Can someone confirm this? I used the code below to do the callback
public void TestCallback() { byte j = 0; byte[] largeArray = new byte[153600]; for (int i = 0; i \< largeArray.Length; i++) { largeArray[i] = j; if (j > 255) j = 0; }
ICallbacks callbacks = OperationContext.Current.GetCallbackChannel(); callbacks.MyCallbackFunction(largeArray); }
You can ignore the post above. My config file was ignored by my application. Its fixed now.
Many thank for the idea with the ThreadPool. I've set the concurrency mode to multiple and the sync context to false, but I also had no luck until I found your workaround. But it still bothers me why we have to create the channel on a separate thread.
Thanks for the post. Just one question. If you create _channel using ThreadPool, _channel creation may be is not completed, when you call _btnReverse_Click() function? Isn't so? Thank you.

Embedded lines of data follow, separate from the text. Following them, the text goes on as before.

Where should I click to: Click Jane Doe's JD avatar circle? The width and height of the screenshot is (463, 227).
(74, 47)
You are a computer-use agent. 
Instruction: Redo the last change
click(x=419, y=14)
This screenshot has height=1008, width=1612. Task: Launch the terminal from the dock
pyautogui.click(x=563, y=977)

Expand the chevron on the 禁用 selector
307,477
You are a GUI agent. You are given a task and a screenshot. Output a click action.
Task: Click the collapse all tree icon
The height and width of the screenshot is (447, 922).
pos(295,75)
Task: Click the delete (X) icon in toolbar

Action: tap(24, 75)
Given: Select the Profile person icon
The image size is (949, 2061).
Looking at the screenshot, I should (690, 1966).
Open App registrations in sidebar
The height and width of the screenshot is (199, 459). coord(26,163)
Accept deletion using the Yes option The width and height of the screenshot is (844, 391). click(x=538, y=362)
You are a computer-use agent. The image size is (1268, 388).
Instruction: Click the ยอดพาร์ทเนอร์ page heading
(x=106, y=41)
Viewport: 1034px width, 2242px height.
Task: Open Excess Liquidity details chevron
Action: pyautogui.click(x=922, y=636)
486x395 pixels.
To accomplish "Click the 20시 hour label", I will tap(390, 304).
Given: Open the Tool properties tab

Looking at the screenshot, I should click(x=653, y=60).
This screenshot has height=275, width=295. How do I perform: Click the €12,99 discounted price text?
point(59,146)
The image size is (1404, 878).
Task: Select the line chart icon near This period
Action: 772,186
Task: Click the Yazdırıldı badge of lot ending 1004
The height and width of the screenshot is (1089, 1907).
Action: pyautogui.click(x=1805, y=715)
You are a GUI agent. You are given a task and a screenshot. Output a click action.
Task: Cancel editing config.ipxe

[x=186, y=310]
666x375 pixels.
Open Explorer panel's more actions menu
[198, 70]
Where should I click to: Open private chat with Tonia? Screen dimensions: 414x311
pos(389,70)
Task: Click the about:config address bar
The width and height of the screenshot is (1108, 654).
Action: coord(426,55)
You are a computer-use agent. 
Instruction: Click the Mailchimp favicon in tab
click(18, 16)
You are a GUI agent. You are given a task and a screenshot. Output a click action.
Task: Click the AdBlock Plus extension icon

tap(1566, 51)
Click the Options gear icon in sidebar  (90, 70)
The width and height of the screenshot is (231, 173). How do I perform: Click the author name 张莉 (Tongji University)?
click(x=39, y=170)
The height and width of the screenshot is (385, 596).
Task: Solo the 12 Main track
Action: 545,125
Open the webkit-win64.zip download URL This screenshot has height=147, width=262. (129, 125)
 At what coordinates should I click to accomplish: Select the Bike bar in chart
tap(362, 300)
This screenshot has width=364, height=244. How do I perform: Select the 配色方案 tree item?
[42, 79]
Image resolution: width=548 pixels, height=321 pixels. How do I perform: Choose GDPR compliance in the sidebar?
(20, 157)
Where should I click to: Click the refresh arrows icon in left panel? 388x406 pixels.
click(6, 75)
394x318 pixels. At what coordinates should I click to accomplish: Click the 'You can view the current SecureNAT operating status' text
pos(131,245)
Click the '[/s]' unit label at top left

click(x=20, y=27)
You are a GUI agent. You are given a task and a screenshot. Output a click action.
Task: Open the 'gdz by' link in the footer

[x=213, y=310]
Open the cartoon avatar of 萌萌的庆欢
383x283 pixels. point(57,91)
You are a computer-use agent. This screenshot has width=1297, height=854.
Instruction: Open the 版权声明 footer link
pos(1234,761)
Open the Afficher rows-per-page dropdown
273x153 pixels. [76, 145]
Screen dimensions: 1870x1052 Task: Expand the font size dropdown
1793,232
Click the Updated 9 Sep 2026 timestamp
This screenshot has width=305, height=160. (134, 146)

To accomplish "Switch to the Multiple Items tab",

Dude... you're an absolute genius!!! I can't believe how much time I've spent trying to figure this out. I was literally seconds away from giving up and trying something else until I saw your post. Fantastic!!! It's folks like you that really contribute these kind of real-world experiences to the .Net community... we sure know there's not enough in the MSDN library to help figure things like this out. Thanks!!!!!!
thanks buddy its works perfectly :)
I was trapped in a scenario where neither the callback nor the service behavior solve the problem. The situation showed up as a timeout during a service call in a duplex channel configuration. The setup is a WinForms application communicating (as client) via named pipes to a separate process (the server) it started.
After a few successful calls (in both directions, even nested) the WCF-tracing revealed that one server-response did not reach the client side (although it was transmitted according to the server log and confirmed by debugging), ultimatively resulting in a timeout on the client side.
Strange thing is the timeout happens on one of the "normal" two-way/request-response method of the service nested in a call chain initiated by a server callback.
I set ConcurrencyMode to multiple and UseSynchronizationContext to false on both sides but it didn't work until I created the client channel on a different thread - as orignally supposed.
Thanks For your beautiful article.it helped me a lot. i have a problem.that console applications(in previous artivle about WCF) run well and there was not any problem. I decided to convert them to Winform,i did all but i do not know what should i do with dispatcher part?
does winform have dispatcher like WPF?can you explain a little for me that what should i write in MyCallbackFunction?
without doing works about dispatcher i get following error on _channel.ReverseString in client project: There was no endpoint listening at net.pipe://localhost/PipeReverse that could accept the message
thanks so much for your help
how do u create dispatcher object. u did not define it in code previously. what kind of object it is dispatcher ??